Prognostics and Health Management aims at estimating the remaining useful life of a system, i.e. the remaining time before a failure occurs. It benefits thereby from an increasing interest: prognostic estimates (and related decision-making processes) enable increasing availability and safety of industrial equipment while reducing costs. However, prognostics is generally based on a prediction step which, in the context of data-driven approaches as considered in this paper, can be hard to achieve because future outcomes are in essence difficult to estimate. Also, a prognostic system must perform sufficient long term estimates, whereas many works focus on short term predictions. Following that, the aim of this paper is to formalize and discuss the connexionist-systems-based approaches to ensure multi-step ahead predictions for prognostics.
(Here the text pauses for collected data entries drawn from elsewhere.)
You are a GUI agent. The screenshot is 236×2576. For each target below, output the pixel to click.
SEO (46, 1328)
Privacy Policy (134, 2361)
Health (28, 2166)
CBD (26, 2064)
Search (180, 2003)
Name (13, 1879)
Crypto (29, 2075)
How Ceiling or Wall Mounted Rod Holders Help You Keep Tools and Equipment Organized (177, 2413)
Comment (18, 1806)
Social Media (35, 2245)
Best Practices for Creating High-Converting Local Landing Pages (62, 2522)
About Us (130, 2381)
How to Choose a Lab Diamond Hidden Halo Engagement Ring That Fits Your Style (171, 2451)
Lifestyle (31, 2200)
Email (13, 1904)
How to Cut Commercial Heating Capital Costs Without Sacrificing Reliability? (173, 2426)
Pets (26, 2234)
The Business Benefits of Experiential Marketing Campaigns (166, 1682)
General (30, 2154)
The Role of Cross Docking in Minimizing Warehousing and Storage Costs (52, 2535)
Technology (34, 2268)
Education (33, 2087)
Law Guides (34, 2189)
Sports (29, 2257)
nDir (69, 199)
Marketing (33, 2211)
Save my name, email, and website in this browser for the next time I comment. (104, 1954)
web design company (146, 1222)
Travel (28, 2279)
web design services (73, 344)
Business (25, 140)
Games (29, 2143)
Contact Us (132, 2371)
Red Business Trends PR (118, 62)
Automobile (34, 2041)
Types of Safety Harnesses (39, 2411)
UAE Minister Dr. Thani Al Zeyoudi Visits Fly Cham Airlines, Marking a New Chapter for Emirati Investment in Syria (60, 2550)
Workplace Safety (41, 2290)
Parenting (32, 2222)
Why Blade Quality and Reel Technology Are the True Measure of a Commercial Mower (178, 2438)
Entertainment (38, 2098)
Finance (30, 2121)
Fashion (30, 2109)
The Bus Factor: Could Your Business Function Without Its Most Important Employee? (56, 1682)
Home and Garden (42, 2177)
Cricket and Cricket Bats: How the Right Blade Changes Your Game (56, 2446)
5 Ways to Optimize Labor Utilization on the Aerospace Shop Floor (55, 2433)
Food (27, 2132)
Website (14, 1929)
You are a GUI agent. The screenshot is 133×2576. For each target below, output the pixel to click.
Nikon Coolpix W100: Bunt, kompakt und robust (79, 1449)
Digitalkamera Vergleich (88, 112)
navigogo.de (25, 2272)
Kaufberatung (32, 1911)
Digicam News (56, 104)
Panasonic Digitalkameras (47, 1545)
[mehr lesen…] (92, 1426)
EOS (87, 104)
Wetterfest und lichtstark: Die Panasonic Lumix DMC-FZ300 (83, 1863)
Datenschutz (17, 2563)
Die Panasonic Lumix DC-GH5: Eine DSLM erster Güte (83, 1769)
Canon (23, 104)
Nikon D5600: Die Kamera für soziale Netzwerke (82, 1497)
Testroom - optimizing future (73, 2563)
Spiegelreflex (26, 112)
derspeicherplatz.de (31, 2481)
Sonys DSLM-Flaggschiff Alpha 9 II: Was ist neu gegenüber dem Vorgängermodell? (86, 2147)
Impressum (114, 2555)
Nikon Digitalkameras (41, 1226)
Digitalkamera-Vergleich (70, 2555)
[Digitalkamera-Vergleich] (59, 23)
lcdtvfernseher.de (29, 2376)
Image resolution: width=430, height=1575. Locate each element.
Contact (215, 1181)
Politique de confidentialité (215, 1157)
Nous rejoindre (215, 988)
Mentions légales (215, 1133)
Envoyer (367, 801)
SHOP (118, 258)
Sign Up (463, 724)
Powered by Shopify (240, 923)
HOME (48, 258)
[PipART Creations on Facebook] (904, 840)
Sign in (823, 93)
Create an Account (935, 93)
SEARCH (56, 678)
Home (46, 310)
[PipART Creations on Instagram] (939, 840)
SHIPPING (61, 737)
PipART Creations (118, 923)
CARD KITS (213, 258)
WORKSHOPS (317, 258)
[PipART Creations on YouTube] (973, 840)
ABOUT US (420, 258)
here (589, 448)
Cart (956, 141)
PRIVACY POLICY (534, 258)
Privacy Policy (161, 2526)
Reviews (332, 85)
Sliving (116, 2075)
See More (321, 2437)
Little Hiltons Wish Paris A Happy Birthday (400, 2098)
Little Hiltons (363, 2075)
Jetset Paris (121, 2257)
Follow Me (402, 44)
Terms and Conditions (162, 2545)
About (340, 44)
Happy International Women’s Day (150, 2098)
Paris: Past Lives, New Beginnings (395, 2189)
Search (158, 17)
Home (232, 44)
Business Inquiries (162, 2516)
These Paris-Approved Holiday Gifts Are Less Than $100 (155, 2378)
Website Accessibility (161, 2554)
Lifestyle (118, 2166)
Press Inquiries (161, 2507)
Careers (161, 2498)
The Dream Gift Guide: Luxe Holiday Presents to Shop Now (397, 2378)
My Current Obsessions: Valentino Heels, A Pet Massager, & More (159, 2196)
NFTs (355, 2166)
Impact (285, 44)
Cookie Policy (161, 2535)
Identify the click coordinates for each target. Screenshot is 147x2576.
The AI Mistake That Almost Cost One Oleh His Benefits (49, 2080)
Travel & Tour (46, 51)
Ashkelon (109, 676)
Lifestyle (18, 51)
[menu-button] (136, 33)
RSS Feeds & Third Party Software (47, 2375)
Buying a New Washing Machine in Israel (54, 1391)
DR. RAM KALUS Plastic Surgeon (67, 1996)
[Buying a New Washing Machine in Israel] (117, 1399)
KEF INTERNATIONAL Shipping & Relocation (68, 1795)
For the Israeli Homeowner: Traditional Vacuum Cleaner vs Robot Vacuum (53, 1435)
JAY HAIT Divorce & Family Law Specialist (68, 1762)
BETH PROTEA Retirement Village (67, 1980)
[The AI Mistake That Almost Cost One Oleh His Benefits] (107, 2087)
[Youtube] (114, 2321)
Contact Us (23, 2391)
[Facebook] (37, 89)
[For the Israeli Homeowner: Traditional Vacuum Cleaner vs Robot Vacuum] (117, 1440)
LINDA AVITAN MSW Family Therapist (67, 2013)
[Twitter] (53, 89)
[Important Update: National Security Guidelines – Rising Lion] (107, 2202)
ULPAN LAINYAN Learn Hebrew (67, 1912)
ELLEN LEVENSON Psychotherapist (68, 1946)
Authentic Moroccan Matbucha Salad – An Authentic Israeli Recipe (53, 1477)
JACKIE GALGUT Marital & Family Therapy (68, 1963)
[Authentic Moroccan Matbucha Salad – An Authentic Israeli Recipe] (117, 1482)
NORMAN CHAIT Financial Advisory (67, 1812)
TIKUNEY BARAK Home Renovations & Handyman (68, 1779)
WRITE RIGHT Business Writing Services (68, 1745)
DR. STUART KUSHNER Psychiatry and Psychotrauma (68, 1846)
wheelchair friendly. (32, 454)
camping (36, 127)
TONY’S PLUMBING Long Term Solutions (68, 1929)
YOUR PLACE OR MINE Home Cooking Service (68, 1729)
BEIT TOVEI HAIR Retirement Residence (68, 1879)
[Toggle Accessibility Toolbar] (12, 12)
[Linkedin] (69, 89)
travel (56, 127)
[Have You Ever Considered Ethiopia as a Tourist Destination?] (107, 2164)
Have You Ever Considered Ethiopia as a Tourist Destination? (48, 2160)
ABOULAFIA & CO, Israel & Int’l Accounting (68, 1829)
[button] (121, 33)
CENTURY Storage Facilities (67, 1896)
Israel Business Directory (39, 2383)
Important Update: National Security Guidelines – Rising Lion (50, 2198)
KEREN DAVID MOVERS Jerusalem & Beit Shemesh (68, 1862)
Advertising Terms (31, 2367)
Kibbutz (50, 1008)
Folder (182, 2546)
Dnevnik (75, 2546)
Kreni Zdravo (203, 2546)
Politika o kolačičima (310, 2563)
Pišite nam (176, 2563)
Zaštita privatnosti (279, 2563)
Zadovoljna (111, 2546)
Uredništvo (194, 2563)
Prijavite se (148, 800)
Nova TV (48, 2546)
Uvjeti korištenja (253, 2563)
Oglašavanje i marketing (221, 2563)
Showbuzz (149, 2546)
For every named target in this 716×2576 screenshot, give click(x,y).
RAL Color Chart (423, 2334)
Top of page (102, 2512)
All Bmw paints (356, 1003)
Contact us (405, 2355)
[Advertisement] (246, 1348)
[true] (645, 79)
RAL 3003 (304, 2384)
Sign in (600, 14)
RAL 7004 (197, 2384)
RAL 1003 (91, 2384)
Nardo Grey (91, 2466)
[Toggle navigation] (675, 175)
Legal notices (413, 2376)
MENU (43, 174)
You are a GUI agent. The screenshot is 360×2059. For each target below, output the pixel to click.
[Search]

Five approaches are pointed out: the Iterative, Direct, DirRec, Parallel, and MISMO approaches. Conclusions of the paper are based, on one side, on a literature review; and on the other side, on simulations among 111 time series prediction problems, and among a real engine fault prognostics application. These experiments are performed using the exTS (evolving extended Takagi-Sugeno system). As for comparison purpose, three types of performances measures are used: prediction accuracy, complexity (computational time), and implementation requirements. Results show that all three criteria are never optimized at the same time (same experiment), and best practices for prognostics application are finally pointed out.